| EXERCISE PROMPT |
Among the records below, find the lines that contain "agent" and copy each of them.

| RECORD SET |
+++

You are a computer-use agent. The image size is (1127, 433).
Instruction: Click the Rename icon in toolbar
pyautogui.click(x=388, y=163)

+++

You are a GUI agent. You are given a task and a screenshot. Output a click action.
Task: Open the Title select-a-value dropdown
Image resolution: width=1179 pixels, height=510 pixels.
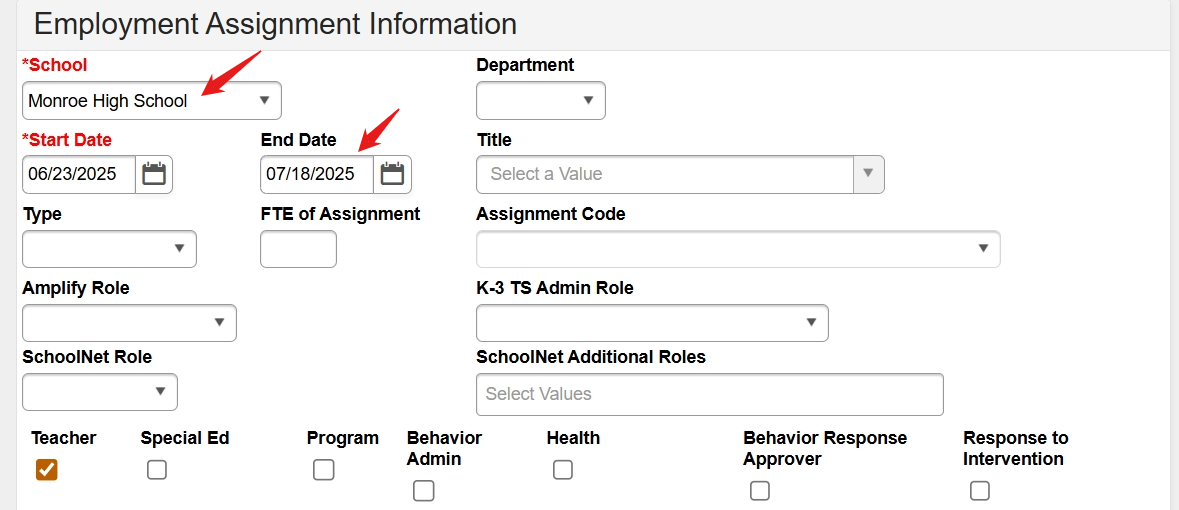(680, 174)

+++

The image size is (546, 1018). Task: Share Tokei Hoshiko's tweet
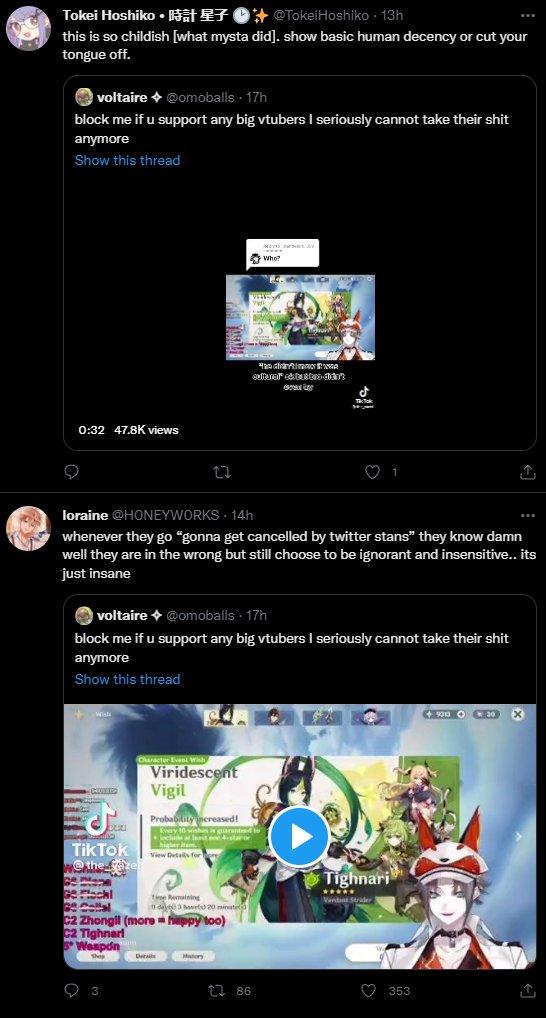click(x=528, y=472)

+++

| SOLUTION TO THIS EXERCISE |
You are a computer-use agent. The image size is (1127, 433).
You are a GUI agent. You are given a task and a screenshot. Output a click action.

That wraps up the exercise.